Fertilising carrots the right way
Carrots are moderate feeders. This means that they don’t need a lot of nitrogen and when fertilised heavily, they react with an intense leaf growth. As you want to harvest the roots and not the leaves, you should fertilise cautiously. Composted farmyard manure or compost, combined with green manure, such as oil radish, for root penetration during autumn, is enough nutrition for a rich carrot harvest.
If the garden bed has been cleared out early in the previous year, you could plant a nitrogen-fixating green manure plant, such as clover or lupin. Even though you should not fertilise with farmyard manure in the spring, a small amount of compost can assist in the sowing or early development in a bed that lacks nutrients.
Thinning and weeding carrots
If your carrots have been sown too closely, they will definitely have to be thinned out. If not, you will continue to harvest a lot of mini-carrots, but no big ones, even after a very long wait. The plants simply do not have enough space to form bigger roots. In the beginning, it is hard to recognise how many plants there are and how many will have to be pulled out, especially if the carrots have been sown too closely. For that reason, you should wait to thin out your plants until they have grown to at least 5 cm in height. Thin them out in damp and rainy weather. The rain will prevent the roots’ smell from spreading and attracting carrot flies into your garden.
If you try to plant the carrots you have pulled out at a different location, they will not grow well. If the seedlings are very small, you should save yourself some work and toss them into the compost pile. Should there be some tiny carrots, go ahead and enjoy the sweet treat. Close off the gaps in between the remaining carrots with soil and press it down firmly. After the thinning, each plant should be at least 2 cm apart from the next carrot. For autumn varieties that are supposed to grow very thickly, you should pull out the thinner carrots about a month prior to the harvest time.

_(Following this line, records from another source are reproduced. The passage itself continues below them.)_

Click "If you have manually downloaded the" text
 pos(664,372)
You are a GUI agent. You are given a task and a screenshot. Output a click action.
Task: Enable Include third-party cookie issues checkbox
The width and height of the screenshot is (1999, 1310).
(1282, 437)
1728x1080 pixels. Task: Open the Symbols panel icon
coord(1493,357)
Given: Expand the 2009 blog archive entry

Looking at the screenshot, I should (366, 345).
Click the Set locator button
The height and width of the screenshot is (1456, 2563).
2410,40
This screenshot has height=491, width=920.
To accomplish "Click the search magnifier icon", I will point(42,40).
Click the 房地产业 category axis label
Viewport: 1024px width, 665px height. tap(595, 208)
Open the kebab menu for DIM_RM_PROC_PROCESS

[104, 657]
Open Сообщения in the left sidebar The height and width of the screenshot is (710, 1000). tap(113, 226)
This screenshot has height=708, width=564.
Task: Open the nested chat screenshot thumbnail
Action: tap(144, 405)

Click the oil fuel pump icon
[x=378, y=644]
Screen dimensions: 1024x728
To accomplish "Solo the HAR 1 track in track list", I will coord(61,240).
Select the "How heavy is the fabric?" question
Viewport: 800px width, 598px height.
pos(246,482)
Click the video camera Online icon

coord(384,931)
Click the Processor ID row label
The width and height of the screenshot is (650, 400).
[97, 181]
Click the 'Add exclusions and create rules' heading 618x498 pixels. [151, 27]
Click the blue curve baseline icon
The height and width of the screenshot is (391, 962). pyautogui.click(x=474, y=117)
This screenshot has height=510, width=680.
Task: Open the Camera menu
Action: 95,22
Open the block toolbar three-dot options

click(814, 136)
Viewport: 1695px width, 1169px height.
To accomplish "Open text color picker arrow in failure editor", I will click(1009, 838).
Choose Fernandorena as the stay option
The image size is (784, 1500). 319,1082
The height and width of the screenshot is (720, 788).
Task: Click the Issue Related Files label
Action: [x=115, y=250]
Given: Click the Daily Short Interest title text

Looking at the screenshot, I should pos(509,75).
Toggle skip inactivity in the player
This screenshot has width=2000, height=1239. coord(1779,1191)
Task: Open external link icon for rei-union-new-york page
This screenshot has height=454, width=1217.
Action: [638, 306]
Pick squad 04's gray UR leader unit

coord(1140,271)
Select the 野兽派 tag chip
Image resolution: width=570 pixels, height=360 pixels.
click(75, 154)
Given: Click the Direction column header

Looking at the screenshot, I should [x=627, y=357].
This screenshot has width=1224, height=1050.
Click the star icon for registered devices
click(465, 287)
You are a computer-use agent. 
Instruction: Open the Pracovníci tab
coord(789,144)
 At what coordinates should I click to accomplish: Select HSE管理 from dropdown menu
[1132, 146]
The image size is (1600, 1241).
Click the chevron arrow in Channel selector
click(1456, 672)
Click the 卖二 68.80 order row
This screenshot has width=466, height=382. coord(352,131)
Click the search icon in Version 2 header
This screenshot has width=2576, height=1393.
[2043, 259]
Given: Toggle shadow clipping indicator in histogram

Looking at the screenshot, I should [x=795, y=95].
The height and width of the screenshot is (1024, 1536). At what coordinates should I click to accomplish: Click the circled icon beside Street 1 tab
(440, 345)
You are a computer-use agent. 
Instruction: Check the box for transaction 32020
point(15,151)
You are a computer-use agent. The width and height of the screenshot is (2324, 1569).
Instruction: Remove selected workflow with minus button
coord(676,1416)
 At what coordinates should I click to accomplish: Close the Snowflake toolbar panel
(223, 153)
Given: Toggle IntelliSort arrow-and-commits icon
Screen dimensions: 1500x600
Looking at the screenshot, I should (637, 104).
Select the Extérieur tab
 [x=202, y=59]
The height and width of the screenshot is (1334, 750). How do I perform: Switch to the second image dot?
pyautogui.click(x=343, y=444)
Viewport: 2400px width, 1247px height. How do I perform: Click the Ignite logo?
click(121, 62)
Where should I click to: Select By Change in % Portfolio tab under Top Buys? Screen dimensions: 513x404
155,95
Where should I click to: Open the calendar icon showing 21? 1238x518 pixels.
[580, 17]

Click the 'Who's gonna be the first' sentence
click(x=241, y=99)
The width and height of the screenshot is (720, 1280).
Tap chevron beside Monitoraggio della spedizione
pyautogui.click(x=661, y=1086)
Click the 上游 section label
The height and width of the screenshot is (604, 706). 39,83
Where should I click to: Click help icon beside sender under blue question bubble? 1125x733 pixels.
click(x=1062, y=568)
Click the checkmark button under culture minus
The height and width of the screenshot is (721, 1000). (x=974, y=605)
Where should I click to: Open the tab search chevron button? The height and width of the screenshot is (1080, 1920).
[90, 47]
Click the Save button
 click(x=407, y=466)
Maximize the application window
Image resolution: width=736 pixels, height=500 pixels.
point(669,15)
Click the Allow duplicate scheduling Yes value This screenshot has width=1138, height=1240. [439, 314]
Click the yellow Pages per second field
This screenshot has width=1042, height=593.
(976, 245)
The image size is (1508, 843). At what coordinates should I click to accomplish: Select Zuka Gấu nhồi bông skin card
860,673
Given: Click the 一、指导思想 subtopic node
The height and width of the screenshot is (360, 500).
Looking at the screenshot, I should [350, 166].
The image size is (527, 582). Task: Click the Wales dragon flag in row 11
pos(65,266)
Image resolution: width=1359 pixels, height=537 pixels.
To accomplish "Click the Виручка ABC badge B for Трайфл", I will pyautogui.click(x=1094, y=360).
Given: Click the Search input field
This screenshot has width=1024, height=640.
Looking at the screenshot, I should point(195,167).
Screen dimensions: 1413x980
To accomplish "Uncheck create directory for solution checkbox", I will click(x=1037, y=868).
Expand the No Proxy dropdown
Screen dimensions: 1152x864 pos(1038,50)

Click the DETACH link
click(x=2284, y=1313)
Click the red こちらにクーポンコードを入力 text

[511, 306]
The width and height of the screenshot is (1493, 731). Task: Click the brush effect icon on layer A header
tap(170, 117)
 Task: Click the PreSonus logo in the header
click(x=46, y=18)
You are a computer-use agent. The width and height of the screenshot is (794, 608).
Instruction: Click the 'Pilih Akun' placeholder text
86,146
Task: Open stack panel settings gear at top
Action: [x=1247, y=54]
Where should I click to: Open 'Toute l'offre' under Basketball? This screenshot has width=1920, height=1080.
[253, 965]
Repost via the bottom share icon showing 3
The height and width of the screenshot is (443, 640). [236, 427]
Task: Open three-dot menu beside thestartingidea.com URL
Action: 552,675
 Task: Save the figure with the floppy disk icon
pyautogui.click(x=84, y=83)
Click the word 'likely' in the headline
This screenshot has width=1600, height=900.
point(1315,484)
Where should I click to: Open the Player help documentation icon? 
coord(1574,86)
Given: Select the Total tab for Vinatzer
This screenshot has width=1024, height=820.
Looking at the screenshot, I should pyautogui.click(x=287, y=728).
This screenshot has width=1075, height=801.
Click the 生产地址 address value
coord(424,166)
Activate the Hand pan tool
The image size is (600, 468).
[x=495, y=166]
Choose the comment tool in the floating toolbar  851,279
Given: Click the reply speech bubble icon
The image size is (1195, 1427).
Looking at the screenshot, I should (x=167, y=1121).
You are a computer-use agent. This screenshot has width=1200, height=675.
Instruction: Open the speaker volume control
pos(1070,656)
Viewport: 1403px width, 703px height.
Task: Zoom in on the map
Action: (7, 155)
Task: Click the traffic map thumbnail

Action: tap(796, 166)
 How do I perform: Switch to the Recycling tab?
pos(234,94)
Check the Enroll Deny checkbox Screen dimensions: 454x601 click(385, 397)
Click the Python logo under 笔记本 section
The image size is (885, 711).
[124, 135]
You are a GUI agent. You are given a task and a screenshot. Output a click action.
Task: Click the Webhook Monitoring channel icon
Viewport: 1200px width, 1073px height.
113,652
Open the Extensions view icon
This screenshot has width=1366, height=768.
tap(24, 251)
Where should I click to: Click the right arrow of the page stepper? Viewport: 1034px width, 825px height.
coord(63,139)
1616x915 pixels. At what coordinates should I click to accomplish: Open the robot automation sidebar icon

Carrots are not particularly strong and competitive and should therefore definitely be freed from weeds early in their development. You should be careful when weeding with a hoe, because the little roots are very delicate. Weeding by hand would be the safer option.
Harvesting carrots: identifying the appropriate harvest time
There is no perfect time to harvest carrots. Harvesting is a matter of taste. The bigger the roots grow, the more intense their flavour becomes. If harvested early, carrots have a sweet and mild taste and they can be easily eaten with their peels. In brief, harvest your carrots according to your taste preferences.
Generally, carrots can be harvested after about three months of growing. This timeframe will of course vary depending on the weather and climate conditions. If sown in a cold March, it will take the carrots at least a few more days or even weeks to sprout than carrots sown in April or May. Carrots that have been sown early will, thus, be rather small and thin even after three months of growing. In such a case, they should stay in the ground a little bit longer.
Here, you will find out how to harvest carrots.
Most of the time, there is no need to store carrots as they can be harvested whenever needed. Once out of the ground, carrots lose moisture quickly and should therefore be stored in the fridge. If you wrap them in newspaper or in an airtight bag in order to avoid mould from forming, they can last for about a week. After a week, they will slowly start to shrivel. One way of storing carrots is to freeze them. You can freeze your carrots peeled and cut and ready to cook. Their consistency, however, will change a little. This way of storing carrots is ideal for stews or soups that will be pureed anyway. Lastly, carrots can also be stored in sand boxes in dark and cold cellars, traditionally referred to as earth cellars.